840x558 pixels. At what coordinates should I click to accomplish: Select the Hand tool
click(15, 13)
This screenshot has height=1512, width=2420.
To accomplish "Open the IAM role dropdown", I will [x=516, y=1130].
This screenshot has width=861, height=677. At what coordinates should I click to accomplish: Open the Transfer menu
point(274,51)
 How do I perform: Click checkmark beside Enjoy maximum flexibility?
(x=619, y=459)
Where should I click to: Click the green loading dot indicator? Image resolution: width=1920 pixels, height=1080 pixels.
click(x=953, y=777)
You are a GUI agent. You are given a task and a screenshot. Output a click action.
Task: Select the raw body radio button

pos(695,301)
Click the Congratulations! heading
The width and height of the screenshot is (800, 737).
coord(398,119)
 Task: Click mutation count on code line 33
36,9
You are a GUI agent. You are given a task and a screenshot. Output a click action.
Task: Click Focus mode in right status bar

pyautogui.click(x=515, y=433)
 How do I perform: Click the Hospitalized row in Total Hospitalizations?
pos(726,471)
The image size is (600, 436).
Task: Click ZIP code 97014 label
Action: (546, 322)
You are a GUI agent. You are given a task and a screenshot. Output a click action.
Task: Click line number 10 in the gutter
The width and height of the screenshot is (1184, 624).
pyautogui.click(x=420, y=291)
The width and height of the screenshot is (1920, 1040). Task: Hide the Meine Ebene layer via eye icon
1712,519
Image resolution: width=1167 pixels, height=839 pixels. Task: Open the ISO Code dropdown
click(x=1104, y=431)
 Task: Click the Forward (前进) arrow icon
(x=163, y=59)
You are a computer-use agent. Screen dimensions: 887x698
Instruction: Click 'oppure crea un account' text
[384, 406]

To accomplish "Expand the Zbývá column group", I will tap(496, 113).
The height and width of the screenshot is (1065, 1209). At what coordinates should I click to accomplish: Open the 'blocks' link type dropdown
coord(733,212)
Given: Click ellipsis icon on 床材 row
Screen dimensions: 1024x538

- - - - -

> INSTRUCTIONS FOR THE TASK
Update all of the rows above by replacing every "GUI agent" with "desktop assistant" and leaving everything else as it is.

> OUTPUT BELOW
840x558 pixels. At what coordinates should I click to accomplish: Select the Hand tool
click(15, 13)
This screenshot has height=1512, width=2420.
To accomplish "Open the IAM role dropdown", I will [x=516, y=1130].
This screenshot has width=861, height=677. At what coordinates should I click to accomplish: Open the Transfer menu
point(274,51)
 How do I perform: Click checkmark beside Enjoy maximum flexibility?
(x=619, y=459)
Where should I click to: Click the green loading dot indicator? Image resolution: width=1920 pixels, height=1080 pixels.
click(x=953, y=777)
You are a desktop assistant. You are given a task and a screenshot. Output a click action.
Task: Select the raw body radio button

pos(695,301)
Click the Congratulations! heading
The width and height of the screenshot is (800, 737).
coord(398,119)
 Task: Click mutation count on code line 33
36,9
You are a desktop assistant. You are given a task and a screenshot. Output a click action.
Task: Click Focus mode in right status bar

pyautogui.click(x=515, y=433)
 How do I perform: Click the Hospitalized row in Total Hospitalizations?
pos(726,471)
The image size is (600, 436).
Task: Click ZIP code 97014 label
Action: (546, 322)
You are a desktop assistant. You are given a task and a screenshot. Output a click action.
Task: Click line number 10 in the gutter
The width and height of the screenshot is (1184, 624).
pyautogui.click(x=420, y=291)
The width and height of the screenshot is (1920, 1040). Task: Hide the Meine Ebene layer via eye icon
1712,519
Image resolution: width=1167 pixels, height=839 pixels. Task: Open the ISO Code dropdown
click(x=1104, y=431)
 Task: Click the Forward (前进) arrow icon
(x=163, y=59)
You are a computer-use agent. Screen dimensions: 887x698
Instruction: Click 'oppure crea un account' text
[384, 406]

To accomplish "Expand the Zbývá column group", I will tap(496, 113).
The height and width of the screenshot is (1065, 1209). At what coordinates should I click to accomplish: Open the 'blocks' link type dropdown
coord(733,212)
Given: Click ellipsis icon on 床材 row
Screen dimensions: 1024x538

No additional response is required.